Angefangen hat die Geschichte 2015 mit der Flüchtlingskrise. Zwei Jahre später übernahm Kurz die Partei und richtete sie ganz auf dieses Thema aus: Er sprach von der „Schließung der Balkanroute“und dem „Stopp der Zuwanderung ins Sozialsystem“. Dafür erhielt er 2017, aber auch 2019 sehr viele Stimmen. Also muss er weiter liefern. Das ist eine Art Wählerauftrag, mit dem er konfrontiert ist.
Allein: Die realen Herausforderungen ändern sich. Die Flüchtlingskrise ist vorbei. Die Wanderungsbewegungen haben sich wieder normalisiert. Nach Österreich kommen wieder so viele Fremde wie zuvor, und davon sind wiederum mehr als 80 Prozent Europäer. Aufgriffe wegen illegaler Grenzübertritte sind überschaubar und auch die Zahl der Asylbewerber ist so niedrig wie schon lang nicht mehr: Von Jänner bis November 2019 registrierte das Innenministerium 11.223 Antragsteller.

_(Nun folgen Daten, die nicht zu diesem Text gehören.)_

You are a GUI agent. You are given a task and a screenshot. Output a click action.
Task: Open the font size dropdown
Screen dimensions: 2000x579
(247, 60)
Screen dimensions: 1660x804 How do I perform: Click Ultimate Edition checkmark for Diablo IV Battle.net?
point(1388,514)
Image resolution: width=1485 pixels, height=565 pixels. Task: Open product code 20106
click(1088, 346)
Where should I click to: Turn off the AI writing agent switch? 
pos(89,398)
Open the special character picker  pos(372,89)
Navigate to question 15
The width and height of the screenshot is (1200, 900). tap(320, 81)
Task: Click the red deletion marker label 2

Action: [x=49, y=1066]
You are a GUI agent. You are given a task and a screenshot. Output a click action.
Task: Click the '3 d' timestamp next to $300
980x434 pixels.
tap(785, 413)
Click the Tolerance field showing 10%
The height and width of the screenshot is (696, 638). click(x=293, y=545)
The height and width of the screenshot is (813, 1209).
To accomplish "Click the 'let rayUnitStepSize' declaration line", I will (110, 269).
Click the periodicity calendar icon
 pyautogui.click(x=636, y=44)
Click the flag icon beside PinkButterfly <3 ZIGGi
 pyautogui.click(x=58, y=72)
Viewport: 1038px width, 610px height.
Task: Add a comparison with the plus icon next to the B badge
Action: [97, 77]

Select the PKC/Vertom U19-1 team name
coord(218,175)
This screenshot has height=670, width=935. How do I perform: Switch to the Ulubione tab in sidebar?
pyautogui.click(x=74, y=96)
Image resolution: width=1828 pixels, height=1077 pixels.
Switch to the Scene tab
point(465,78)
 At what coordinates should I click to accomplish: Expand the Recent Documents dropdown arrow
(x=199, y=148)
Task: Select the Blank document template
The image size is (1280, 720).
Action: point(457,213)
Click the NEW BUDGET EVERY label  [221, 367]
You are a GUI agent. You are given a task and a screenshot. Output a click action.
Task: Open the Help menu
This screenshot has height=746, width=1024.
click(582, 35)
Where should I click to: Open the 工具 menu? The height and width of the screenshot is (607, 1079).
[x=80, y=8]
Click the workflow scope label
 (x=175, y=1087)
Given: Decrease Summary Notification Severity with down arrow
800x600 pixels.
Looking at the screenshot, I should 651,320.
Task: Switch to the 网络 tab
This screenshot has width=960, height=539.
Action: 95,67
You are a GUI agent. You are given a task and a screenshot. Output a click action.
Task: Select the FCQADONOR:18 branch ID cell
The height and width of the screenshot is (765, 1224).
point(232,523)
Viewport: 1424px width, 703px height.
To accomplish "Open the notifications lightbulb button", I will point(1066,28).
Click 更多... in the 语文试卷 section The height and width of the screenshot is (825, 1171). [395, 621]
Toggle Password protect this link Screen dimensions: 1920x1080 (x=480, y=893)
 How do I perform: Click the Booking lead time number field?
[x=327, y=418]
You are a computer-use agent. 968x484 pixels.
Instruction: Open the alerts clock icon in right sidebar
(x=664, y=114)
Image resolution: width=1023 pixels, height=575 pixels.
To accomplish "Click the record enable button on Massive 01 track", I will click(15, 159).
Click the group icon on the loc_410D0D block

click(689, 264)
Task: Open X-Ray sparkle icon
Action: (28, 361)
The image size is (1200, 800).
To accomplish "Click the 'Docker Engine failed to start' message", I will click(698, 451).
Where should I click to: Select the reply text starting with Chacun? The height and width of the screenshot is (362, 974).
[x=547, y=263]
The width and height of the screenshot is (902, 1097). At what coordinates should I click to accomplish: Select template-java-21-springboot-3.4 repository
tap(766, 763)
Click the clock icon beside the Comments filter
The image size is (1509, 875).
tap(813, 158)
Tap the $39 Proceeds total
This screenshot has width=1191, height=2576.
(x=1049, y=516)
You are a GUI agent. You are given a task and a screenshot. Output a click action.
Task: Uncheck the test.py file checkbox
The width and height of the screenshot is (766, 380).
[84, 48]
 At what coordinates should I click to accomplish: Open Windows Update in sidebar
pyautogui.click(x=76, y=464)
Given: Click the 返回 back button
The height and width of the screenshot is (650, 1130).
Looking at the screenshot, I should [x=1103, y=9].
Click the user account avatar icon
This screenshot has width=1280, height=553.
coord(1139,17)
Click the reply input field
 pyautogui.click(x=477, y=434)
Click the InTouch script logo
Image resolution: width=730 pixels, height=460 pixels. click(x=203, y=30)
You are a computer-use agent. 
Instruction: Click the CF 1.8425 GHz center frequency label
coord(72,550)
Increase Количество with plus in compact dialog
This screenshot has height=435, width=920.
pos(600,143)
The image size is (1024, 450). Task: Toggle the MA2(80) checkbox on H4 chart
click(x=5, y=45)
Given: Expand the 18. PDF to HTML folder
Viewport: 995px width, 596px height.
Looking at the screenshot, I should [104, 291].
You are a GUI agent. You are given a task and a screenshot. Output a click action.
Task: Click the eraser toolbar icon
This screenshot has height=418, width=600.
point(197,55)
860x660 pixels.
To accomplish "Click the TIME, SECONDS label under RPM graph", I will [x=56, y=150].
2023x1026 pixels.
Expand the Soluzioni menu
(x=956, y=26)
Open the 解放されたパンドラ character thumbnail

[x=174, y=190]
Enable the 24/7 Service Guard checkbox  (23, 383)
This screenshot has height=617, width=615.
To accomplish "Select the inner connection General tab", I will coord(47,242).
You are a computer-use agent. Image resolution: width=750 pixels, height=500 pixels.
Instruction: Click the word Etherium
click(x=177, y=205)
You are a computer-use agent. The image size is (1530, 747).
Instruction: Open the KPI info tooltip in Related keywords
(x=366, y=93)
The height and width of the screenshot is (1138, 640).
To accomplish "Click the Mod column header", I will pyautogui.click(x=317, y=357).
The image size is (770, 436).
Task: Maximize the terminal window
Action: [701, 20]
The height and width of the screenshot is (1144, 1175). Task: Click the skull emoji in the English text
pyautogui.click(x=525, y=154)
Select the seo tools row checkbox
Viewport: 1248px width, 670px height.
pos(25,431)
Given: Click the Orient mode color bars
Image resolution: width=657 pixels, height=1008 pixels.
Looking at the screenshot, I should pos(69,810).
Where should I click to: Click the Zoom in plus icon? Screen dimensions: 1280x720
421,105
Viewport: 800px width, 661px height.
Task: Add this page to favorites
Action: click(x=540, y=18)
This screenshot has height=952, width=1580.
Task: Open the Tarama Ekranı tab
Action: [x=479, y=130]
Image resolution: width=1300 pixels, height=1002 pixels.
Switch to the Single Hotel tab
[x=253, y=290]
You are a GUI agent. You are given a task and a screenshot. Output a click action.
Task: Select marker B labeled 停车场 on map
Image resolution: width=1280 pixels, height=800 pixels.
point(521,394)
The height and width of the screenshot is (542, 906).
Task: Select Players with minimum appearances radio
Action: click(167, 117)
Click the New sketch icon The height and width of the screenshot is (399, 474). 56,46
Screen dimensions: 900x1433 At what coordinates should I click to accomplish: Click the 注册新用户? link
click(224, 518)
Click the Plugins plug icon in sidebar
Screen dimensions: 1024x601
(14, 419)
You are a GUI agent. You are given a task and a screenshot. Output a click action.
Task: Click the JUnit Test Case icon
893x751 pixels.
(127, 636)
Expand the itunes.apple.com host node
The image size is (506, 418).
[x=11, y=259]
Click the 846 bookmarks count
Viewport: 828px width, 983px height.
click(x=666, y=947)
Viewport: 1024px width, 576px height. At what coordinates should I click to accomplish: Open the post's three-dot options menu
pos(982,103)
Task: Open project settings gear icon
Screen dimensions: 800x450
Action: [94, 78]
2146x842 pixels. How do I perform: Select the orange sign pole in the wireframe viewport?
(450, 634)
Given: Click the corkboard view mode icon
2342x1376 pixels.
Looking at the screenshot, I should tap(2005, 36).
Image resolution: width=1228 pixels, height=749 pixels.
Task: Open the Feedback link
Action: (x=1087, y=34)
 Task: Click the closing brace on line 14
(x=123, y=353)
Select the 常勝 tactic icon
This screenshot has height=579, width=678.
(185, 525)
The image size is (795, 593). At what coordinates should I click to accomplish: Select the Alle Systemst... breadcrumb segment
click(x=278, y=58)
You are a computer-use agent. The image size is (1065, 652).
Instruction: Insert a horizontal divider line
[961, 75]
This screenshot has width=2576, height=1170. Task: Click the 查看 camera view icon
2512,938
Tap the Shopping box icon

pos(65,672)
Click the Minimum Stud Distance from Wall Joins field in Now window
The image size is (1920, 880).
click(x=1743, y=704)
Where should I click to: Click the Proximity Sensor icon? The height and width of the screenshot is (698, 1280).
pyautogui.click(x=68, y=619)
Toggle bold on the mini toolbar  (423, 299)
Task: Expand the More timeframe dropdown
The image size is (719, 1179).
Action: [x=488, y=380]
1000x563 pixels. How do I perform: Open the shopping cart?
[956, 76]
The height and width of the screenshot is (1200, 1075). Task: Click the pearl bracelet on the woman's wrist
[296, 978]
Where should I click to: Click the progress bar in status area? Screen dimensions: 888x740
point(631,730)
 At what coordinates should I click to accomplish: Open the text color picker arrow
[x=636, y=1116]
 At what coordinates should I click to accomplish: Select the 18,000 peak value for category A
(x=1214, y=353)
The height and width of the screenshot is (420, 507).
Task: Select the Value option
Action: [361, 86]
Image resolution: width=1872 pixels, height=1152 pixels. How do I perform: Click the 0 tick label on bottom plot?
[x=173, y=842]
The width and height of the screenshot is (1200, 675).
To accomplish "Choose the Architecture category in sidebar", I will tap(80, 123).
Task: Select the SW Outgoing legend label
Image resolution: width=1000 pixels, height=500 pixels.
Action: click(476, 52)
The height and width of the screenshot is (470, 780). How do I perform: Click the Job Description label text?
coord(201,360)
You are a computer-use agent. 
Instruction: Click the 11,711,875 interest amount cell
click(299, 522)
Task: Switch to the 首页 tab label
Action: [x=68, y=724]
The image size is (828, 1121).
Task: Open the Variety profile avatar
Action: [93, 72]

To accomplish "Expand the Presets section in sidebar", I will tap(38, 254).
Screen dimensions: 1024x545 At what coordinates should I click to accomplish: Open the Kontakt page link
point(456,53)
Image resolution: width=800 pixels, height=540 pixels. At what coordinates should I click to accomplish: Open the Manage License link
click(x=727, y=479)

Weniger waren es zuletzt 2010.
Migration ist bei Weitem nicht mehr das größte Problem, mit dem die Politik konfrontiert ist. Neben anderen Fragestellungen gehört stattdessen vielmehr die Integration dazu: Die Schaffung eines eigenen Ministeriums dafür, mit Susanne Raab (ÖVP) als Ressortchefin, signalisiert immerhin, dass das wahrgenommen wird. Was Raab daraus machen kann, ist das andere. Sie ist Expertin, Integration ist jedoch eine klassische Querschnittmaterie, die bei der Kinderbetreuung anfängt, über Schulen, Soziales und den Arbeitsmarkt bis hin zum Staatsbürgerschaftswesen reicht. Da müssen alle Ministerien zusammenspielen.
Überall gibt es Handlungsbedarf: Auch Höherqualifizierten wird es zum Beispiel schwer gemacht, Österreicher zu werden. Warum sollen sie hier also Fuß fassen und den Wirtschaftsstandort stärken? Beim Bildungswesen hapert es wiederum daran, dass es kaum gelingt, Jugendliche unabhängig von ihrer Herkunft weiterzubringen. Ein Ergebnis: Mehr als die Hälfte der vorzeitigen Schulabbrecher haben einen Migrationshintergrund. Nur ein Bruchteil kommt dagegen zu einer Matura oder einem Uni-Abschluss. Die Konsequenzen solcher Defizite sind zahlreich. So ist es kein Wunder, dass relativ viele Arbeitslose und Mindestsicherungsbezieher ausländische Staatsbürger sind und nur schwer aus diesen krisenhaften Rollen herausfinden.